ドラゴン様の声はよく響く。デビルたちは、アイスクリームや肉の皿を持ったまま、ギクリとした様子で、全員が私たちを見つめていた。
「何をしに来たのだ、この小僧」
ドラゴン様は大きくなった。玉座がミシッと鳴った。
ヘロリ王子様は、あわてず騒がず、ドラゴン様に向かってお辞儀した。
「名を申し遅れ失礼いたしました」
彼は言った。
「このお城に隣接する王国の第四王子、ヘロリと申します」
デビルたち、特に下の人間の町の市場でヘロリ王子様を拾ってきた料理番のデビルが真っ青になった。
「デビルどもをだましたな」
「滅相もございません。私は私の真実を告げただけで」
事実として妻はいないよね?
「私は生まれは王子でしたが、今は何もありません。身分は捨てました。残ったのは、好きになった人と一緒に暮らしたいと言う気持ちだけ」
「へええ!」
母がアイスクリームから顔を上げた。
「それで、あなた、その好きになった人に会えたの?」
「はい」
「じゃあ、どうするつもり?」
母はスプーンを持ったまま小首をかしげて聞いた。
「答えを待ちます」
「僕は許さないよ」
ドラゴンから人間の姿に戻った父が大きな椅子から苦労して降りようとしているところだった。

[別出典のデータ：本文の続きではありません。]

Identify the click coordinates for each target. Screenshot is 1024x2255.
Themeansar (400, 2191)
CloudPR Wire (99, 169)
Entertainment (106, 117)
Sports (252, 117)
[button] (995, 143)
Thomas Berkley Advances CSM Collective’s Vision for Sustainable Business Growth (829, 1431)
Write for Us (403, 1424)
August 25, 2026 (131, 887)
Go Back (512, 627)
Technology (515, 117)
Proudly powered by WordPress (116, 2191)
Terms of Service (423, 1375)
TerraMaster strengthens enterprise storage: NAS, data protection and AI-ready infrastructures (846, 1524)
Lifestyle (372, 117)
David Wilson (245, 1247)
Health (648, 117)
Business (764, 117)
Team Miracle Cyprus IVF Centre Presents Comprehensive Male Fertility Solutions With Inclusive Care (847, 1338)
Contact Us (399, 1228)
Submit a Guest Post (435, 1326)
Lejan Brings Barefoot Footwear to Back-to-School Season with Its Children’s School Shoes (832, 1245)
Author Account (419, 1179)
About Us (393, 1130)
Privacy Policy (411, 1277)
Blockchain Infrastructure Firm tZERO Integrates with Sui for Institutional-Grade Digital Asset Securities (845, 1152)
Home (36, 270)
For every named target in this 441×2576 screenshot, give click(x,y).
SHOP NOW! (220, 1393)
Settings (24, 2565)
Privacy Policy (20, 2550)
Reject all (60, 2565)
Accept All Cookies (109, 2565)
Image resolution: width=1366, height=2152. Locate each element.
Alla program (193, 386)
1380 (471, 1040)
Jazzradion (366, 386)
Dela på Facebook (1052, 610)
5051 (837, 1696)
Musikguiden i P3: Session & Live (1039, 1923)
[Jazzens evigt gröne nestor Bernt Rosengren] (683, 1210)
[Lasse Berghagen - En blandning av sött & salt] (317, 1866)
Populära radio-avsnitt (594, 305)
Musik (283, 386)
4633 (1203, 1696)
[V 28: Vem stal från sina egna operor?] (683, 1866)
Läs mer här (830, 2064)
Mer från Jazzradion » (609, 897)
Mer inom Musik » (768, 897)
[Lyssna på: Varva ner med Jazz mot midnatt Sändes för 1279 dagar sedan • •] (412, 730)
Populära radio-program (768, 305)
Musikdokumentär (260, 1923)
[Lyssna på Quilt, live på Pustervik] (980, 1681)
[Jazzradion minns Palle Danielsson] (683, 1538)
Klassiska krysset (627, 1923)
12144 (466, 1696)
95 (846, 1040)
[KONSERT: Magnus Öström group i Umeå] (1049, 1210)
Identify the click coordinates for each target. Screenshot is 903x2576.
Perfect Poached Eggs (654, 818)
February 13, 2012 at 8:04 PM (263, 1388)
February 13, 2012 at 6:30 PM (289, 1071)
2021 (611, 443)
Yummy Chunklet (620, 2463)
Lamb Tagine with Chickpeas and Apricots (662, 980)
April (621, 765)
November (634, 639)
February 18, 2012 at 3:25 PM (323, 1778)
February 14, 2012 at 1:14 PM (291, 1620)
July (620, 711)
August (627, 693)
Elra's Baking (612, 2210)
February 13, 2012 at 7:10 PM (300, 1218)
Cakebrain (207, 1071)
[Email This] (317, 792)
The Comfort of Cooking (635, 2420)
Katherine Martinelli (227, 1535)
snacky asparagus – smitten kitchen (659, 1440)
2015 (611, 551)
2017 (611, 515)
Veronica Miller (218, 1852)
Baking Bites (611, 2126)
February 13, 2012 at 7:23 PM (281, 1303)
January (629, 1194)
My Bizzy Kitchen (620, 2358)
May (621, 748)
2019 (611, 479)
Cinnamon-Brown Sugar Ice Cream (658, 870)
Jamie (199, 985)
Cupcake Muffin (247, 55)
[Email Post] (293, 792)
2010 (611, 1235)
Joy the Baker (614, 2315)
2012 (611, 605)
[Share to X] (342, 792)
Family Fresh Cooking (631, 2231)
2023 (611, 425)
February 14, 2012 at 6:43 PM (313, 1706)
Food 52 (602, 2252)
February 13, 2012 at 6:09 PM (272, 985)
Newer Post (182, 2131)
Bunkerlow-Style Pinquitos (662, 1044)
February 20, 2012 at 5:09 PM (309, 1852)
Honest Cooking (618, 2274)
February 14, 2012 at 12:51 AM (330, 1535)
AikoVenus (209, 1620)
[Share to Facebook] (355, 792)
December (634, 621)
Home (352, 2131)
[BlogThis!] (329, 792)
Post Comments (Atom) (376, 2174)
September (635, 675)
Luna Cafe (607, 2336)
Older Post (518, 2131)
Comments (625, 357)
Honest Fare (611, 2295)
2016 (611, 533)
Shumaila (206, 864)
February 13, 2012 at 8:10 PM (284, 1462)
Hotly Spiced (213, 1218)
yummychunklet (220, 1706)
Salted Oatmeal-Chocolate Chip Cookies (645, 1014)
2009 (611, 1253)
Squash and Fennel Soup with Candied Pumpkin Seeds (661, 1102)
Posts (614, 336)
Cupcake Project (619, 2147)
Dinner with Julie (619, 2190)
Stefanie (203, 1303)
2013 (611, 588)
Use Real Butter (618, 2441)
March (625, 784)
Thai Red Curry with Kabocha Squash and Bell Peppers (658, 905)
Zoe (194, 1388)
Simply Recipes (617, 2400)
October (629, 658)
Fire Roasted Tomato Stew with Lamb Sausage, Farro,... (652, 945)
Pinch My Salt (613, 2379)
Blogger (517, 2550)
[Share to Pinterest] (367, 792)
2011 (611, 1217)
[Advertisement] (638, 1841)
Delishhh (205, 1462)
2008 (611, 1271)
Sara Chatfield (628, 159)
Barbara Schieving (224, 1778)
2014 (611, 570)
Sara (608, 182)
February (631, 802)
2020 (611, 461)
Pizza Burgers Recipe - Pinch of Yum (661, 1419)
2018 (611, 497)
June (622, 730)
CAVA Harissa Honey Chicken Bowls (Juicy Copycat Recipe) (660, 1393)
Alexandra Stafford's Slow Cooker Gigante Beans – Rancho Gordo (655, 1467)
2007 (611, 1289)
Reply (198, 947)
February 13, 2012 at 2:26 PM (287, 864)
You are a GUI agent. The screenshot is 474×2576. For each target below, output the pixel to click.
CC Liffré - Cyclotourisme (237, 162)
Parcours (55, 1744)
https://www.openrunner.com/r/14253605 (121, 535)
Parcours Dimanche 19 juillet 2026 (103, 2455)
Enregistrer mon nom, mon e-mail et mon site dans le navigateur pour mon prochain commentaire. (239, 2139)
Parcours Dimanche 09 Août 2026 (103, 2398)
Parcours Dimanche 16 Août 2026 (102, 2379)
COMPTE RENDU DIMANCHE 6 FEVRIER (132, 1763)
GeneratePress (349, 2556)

「ナタリアに返事を求めるだなんて厚かましい。そんな奴に触れるのも嫌だ。それに僕がドラゴンの姿のまま直接手を下すとこの城が壊れるからね。デビルども、こいつを殺してしまえ。首を引っこ抜け」
デビルたちは、一瞬、泡を食ったようだったが、すぐにヘロリ王子様に向かって動き出した。だが、鶴の一声で固まってしまった。
「ダメよ」
母が言った。
「誰が今後アイスクリームを作るのよ」
父もデビルたちも黙った。
「アイスクリームのほかに何が作れるの? 言ってごらん」
「はい。カスタードクリームが作れます。プリンやシュークリームは得意です。タルトやパイはお好きでしょうか? スポンジ生地のケーキはしっとり柔らかく、ココナッツやチョコレートチップを入れたクッキーは歯ごたえの良いものと、ホロホロするものを作れます」
「クッキーは出来るだけ種類をそろえておいて。好きな時に食べられるように。デザートは、昼食と夕食に二種類ずつ用意して欲しいわ。好きな方をチョイスできるようにね」
デビルたちは茫然とした様子で話を聞いていた。
「あなた、私、そろそろお城を出て行こうかなって思ってましたの」
母は悠然と言った。
父は予想外の話の流れに、デビルたち同様茫然とした。
「だって、ここ半年、毎日肉料理しか出てこないんですもの」
「いや、だって、あなたが魚は好きじゃないって言うから」
「肉は好きよ。でも、スイーツは別腹なの」
「別腹……」
「ティータイムもないし、コーヒーも紅茶もココアもない。ワインはいくらでもあるけど」
「デビルどもに言いつけたんだが」
「コーヒー豆は焙煎して淹れてくれないと。そのまま食べるものじゃないわ」
一人のデビルが膝をついて頭を下げた。
「……も、申し訳ございません……おつまみかと思っておりました」
「紅茶は、茶葉が水でもどされて、スープの具になって出てきましたわ。あながち間違いではありませんが、香りは全部抜けていました。意味が違う」
「奥様からお湯に入れて使うものという説明を受けまして! 柔らかい方がいいかなと!」
「ココアに至っては練り練りのカチコチで、あれは飲み物にしてと言いましたよね?」
「くっ……どうしても水と混ざらず」
別のコックが平伏して謝った。
「ココアは難易度が高そうだとわかっていましたが、紅茶はあれほど説明したのに、塩味スープに変身して出てきた時には力が抜けました。街で一度カフェで修業をして来いと言ったのだけど……」
「デビルのまま行くと、すっかり慣れてしまった市場の連中はとにかく、街中のカフェでは客も店主も全員逃げてしまいまして……で、やむなく変身したのですが、私は黒ゴキブリにしか変身できなくて」
「私は茶羽ゴキブリにしか……」
「私は家ハエでして」
うん。その姿で飲食店に入ろうとしたら、命の危険があるよね。
でも、コックが全員ゴキブリやハエにしか変身できないってどうなの? 一人くらいネコとかカナリアとかなれなかったのかなあ。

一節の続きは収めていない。